**Directions:** Write out every row below word for word.

· · · · · · ·

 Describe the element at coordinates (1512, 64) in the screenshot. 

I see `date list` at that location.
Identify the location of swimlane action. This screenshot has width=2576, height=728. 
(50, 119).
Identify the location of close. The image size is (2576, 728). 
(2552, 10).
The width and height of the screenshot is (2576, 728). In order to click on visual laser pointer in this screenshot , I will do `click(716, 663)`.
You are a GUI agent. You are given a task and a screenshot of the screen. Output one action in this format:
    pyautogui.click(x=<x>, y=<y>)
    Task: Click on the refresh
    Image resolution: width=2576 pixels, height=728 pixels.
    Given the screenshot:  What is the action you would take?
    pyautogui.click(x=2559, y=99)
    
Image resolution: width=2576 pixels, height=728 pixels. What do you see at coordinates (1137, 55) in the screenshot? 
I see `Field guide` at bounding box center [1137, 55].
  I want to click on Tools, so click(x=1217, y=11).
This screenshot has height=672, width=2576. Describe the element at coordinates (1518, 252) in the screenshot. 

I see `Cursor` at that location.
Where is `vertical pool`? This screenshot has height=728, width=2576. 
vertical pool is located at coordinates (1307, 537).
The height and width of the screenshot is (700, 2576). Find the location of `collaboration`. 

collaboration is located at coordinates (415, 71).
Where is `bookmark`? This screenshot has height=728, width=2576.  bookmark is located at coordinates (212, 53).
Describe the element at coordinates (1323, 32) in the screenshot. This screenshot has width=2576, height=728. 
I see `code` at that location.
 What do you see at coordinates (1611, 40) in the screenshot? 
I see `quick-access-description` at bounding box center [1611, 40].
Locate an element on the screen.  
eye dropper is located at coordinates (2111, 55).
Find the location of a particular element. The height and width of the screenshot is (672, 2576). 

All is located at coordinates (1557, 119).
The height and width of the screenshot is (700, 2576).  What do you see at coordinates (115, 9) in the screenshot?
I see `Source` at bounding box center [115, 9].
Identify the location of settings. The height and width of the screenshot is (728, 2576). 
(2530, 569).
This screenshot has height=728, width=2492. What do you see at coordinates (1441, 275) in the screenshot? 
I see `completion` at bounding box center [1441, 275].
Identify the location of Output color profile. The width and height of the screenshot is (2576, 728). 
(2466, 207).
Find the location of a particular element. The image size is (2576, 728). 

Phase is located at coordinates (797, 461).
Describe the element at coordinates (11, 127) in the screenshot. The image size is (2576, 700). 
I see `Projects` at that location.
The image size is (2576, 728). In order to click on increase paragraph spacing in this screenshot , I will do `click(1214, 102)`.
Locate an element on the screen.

· · · · · · ·

**Answer to the problem:**
 Describe the element at coordinates (1512, 64) in the screenshot. 

I see `date list` at that location.
Identify the location of swimlane action. This screenshot has width=2576, height=728. 
(50, 119).
Identify the location of close. The image size is (2576, 728). 
(2552, 10).
The width and height of the screenshot is (2576, 728). In order to click on visual laser pointer in this screenshot , I will do `click(716, 663)`.
You are a GUI agent. You are given a task and a screenshot of the screen. Output one action in this format:
    pyautogui.click(x=<x>, y=<y>)
    Task: Click on the refresh
    Image resolution: width=2576 pixels, height=728 pixels.
    Given the screenshot:  What is the action you would take?
    pyautogui.click(x=2559, y=99)
    
Image resolution: width=2576 pixels, height=728 pixels. What do you see at coordinates (1137, 55) in the screenshot? 
I see `Field guide` at bounding box center [1137, 55].
  I want to click on Tools, so click(x=1217, y=11).
This screenshot has height=672, width=2576. Describe the element at coordinates (1518, 252) in the screenshot. 

I see `Cursor` at that location.
Where is `vertical pool`? This screenshot has height=728, width=2576. 
vertical pool is located at coordinates (1307, 537).
The height and width of the screenshot is (700, 2576). Find the location of `collaboration`. 

collaboration is located at coordinates (415, 71).
Where is `bookmark`? This screenshot has height=728, width=2576.  bookmark is located at coordinates (212, 53).
Describe the element at coordinates (1323, 32) in the screenshot. This screenshot has width=2576, height=728. 
I see `code` at that location.
 What do you see at coordinates (1611, 40) in the screenshot? 
I see `quick-access-description` at bounding box center [1611, 40].
Locate an element on the screen.  
eye dropper is located at coordinates (2111, 55).
Find the location of a particular element. The height and width of the screenshot is (672, 2576). 

All is located at coordinates (1557, 119).
The height and width of the screenshot is (700, 2576).  What do you see at coordinates (115, 9) in the screenshot?
I see `Source` at bounding box center [115, 9].
Identify the location of settings. The height and width of the screenshot is (728, 2576). 
(2530, 569).
This screenshot has height=728, width=2492. What do you see at coordinates (1441, 275) in the screenshot? 
I see `completion` at bounding box center [1441, 275].
Identify the location of Output color profile. The width and height of the screenshot is (2576, 728). 
(2466, 207).
Find the location of a particular element. The image size is (2576, 728). 

Phase is located at coordinates (797, 461).
Describe the element at coordinates (11, 127) in the screenshot. The image size is (2576, 700). 
I see `Projects` at that location.
The image size is (2576, 728). In order to click on increase paragraph spacing in this screenshot , I will do `click(1214, 102)`.
Locate an element on the screen.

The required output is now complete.